Hsv plantzt genossenschaft an: mehr fans, neues stadionerlebnis!
Hamburg, da brodelt's! Der HSV nimmt eine ambitionierte Kehrtwende vor, die weit über die sportlichen Leistungen hinausgeht. Anstatt auf kurzfristige Transfers zu setzen, wird nun eine Genossenschaft gegründet – ein Modell, das bereits auf Schalke und beim FC St. Pauli Erfolge feierte. Das Ziel: Mehr Verantwortung für die Mitglieder und ein spürbares Upgrade des Volksparkstadions.
Ein stadion für die zukunft: mehr als 60.000 fans
Präsident Henrik Köncke hat die Pläne seines Vorzeigeprojekts, des „Supporters Trust“, mit Nachdruck vorgestellt. Es geht nicht nur um eine reine Kapazitätserweiterung, sondern um eine umfassende Modernisierung des Volksparkstadions. Köncke spricht von „konkreten Projekten, mit dem Ziel, das Stadionerlebnis für alle spürbar zu verbessern.“
Die Zahlen sprechen für sich: Aktuell passen 57.000 Zuschauer ins Stadion, bei den bisherigen 15 Bundesliga-Spielen dieser Saison waren im Schnitt 56.940 Fans dabei. Der Ausbau ist also nicht nur wünschenswert, sondern angesichts der Nachfrage schlichtweg notwendig. Schon in der kommenden Saison soll eine Kapazität von über 58.000 Zuschauern erreicht werden, mittelfristig winkt dann ein Platz für mehr als 60.000 Fußballbegeisterte.

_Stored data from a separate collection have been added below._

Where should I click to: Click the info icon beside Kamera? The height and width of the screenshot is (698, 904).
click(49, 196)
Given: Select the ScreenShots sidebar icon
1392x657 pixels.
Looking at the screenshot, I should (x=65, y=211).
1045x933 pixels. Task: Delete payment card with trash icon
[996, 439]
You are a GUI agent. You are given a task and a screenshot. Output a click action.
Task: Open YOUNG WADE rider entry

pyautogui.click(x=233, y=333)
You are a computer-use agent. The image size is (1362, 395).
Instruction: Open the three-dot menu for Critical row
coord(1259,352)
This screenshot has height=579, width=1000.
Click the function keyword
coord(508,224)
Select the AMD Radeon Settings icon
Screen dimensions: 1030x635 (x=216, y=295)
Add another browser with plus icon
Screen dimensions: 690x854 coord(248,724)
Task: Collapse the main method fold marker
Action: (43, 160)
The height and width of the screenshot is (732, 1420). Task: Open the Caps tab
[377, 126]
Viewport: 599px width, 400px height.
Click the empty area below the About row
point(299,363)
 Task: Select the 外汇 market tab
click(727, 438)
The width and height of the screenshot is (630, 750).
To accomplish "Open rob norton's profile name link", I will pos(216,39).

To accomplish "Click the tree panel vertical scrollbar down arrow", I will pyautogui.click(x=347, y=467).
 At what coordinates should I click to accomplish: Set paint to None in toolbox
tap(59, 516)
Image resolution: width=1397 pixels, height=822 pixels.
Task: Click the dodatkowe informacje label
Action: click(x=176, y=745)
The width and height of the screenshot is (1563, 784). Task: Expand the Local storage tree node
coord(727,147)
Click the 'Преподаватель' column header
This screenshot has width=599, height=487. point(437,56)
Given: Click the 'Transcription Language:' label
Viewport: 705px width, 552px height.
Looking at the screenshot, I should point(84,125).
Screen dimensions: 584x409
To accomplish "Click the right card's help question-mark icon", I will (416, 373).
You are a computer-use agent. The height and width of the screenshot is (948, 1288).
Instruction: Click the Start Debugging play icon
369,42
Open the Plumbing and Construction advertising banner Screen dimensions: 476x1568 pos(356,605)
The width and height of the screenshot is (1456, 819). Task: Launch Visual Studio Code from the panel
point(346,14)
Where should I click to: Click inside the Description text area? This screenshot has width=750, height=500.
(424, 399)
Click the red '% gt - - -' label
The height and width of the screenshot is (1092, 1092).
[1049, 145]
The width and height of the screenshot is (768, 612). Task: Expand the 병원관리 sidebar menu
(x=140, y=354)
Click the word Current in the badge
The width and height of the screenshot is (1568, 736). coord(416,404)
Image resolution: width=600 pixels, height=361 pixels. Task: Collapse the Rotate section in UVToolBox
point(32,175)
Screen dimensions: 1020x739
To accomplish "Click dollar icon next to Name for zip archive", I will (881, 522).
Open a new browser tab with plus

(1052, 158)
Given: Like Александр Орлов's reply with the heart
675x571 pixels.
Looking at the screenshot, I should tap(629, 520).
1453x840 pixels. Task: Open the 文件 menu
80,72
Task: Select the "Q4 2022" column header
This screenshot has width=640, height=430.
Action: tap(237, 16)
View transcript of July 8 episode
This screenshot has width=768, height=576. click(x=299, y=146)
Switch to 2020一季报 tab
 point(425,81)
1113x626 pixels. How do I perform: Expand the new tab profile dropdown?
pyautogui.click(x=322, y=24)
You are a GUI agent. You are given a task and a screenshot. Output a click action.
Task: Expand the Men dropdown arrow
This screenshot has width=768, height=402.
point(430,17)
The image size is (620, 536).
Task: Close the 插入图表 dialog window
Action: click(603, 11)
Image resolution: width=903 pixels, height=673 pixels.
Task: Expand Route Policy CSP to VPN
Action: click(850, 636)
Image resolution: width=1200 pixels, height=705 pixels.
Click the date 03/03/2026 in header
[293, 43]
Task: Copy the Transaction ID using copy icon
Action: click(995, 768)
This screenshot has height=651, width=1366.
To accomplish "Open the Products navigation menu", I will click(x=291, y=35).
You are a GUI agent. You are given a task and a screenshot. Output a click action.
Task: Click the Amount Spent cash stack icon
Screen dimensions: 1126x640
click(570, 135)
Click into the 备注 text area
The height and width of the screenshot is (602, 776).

18.870 Genossenschaftsanteile werden zunächst zum Preis von 887 Euro angeboten – zuerst für HSV-Mitglieder, dann für Dauerkarte-Inhaber ohne Vereinszugehörigkeit. Die ersten 16 Millionen Euro sollen so akquiriert werden, langfristig sind sogar bis zu 100 Millionen Euro geplant. Das ist ein ordentlicher Batzen, der aber nicht in neue Spieler investiert wird, sondern ausschließlich in die Infrastruktur und fan-nahe Projekte fließt, wie Köncke betont.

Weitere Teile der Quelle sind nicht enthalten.